─── Excerpt

Kris Anaya, Joseph Davancens, and Fernando Oliva formed Best Move in 2019. Anaya and Davancens, the primary songwriters of the group, have spent the better part of the past decade playing a wide variety of music under various banners.
Best Move take direction from two sources, the first being the cinematic song stylings of sardonic yet unfettered, quasi-confessional 1960s and ’70s troubadours like Randy Newman, Van Dyke Parks, Brian Wilson, and Harry Nilsson. The band’s name is even from the latter’s song of the same).
The second inspiration for their music is the “visual scoring” of indie pop song placement in 21st-century TV shows and films, where the music quickly took on the personalities and sensibilities of its makers.
Anaya was sparked by film and TV soundtracks, citing specifically the niche rock takeover of post-2000-era films by directors like Michel Gondry, Sofia Coppola, and Wes Anderson. He worked to inject the new material with that same sense of visual emotion.
Big Takeover is pleased to host the premiere of the nostalgic and engaging Mirror Twins Image EP today.
Symphonic indie pop reverie “Invisible Sigh” flows with gently reflective vocals, pastoral to glowing guitar lines, shining percussion, and the sweet shiver of strings. A cycle of mellifluous acoustic guitar notes and cinematic tape reel clicks inform the appropriately named “Guitar Loop.”
The hazy daydream vibe continues on the contemplative title track that touched by woodwinds, golden motif of guitar lines, and melancholic, drawn out vocals. A hushed bed of synths materializes occasionally, with lower bass accompaniment adding to the ruminative feeling.
Melodic “A Phrase” picks up the pace with a pluckier rhythm of kinetic drumwork that pushes the song along,while the soft, layered vocal harmonies are emotionally more assertive. EP-ender “Out Of Touch” is a poignant piano-led lament that knows how to use sonic lulls to increase the pensive nature of the track.
Lyrically, the standards prevail—love, loss, friendship, searching for purpose—but the themes bubble under the surface of a sea of metaphor, leaving the listener to decipher the message in their own way.
Anaya calls their sound a, “thank you to the past,” and while a warm, familiar tone echoes throughout the band’s universe, something unmistakably modern remains. Perhaps it is simply the sound of a decade of winding, disparate avenues finally convening in a perfect center, or of the confidence that comes from recognizing, at last, a perfect fit.

──────
─── Data supplied

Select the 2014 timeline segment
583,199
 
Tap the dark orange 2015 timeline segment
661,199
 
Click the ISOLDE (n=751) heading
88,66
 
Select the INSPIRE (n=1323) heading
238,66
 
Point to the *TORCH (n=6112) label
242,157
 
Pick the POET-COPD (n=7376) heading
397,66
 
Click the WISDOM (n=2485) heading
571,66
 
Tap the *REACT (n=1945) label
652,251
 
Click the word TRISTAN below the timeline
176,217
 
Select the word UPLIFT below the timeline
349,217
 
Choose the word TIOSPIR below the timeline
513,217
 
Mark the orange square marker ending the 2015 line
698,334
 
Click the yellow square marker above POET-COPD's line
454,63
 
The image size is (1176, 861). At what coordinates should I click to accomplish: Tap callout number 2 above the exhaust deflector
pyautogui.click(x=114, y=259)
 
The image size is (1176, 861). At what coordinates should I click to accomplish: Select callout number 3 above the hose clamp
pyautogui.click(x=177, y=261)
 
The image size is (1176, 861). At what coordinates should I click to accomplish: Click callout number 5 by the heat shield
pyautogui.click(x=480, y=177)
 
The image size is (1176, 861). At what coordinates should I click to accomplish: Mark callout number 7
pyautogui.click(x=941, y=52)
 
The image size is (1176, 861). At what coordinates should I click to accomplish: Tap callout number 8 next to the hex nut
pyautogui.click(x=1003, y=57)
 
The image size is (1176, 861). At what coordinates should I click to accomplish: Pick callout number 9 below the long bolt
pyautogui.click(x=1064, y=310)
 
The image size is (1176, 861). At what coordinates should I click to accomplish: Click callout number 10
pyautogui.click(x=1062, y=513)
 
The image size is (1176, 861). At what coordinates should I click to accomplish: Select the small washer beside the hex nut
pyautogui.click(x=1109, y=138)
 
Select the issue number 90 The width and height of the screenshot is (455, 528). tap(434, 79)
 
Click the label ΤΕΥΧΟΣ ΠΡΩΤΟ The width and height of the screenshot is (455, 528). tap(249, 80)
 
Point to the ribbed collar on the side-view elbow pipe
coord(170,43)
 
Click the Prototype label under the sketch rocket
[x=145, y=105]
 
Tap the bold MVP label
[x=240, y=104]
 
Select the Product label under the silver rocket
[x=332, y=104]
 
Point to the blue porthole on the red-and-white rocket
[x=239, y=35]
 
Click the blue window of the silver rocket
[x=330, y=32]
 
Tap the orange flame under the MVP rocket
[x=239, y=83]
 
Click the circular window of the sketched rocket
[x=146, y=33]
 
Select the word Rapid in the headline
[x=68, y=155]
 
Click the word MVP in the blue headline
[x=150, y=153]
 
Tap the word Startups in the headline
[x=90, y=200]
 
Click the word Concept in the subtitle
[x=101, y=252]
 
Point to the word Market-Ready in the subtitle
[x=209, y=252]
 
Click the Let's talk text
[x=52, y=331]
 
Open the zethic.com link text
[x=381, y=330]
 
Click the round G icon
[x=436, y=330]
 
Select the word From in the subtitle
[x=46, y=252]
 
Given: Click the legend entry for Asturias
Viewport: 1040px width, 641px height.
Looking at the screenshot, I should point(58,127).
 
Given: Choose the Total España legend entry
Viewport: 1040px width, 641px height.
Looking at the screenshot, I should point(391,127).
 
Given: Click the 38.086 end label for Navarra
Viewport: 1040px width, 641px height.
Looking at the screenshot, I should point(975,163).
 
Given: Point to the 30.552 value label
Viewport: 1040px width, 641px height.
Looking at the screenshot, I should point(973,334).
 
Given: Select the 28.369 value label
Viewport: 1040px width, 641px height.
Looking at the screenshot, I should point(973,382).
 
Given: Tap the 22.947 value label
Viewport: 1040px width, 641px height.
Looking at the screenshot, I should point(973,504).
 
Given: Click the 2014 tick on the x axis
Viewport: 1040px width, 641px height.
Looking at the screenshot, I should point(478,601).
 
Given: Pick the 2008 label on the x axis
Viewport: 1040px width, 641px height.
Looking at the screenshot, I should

──────

> Parts of the exercise:
a: According to the Best Move article, in what year was the band formed?
b: Rewrite the records from the line with "Point to the word" to the line with "[x=46, y=252]", replacing "subtitle" with "tagline" and leaving everything else unchanged.

> Answers:
a: 2019

b:
Point to the word Market-Ready in the tagline
[x=209, y=252]
 
Click the Let's talk text
[x=52, y=331]
 
Open the zethic.com link text
[x=381, y=330]
 
Click the round G icon
[x=436, y=330]
 
Select the word From in the tagline
[x=46, y=252]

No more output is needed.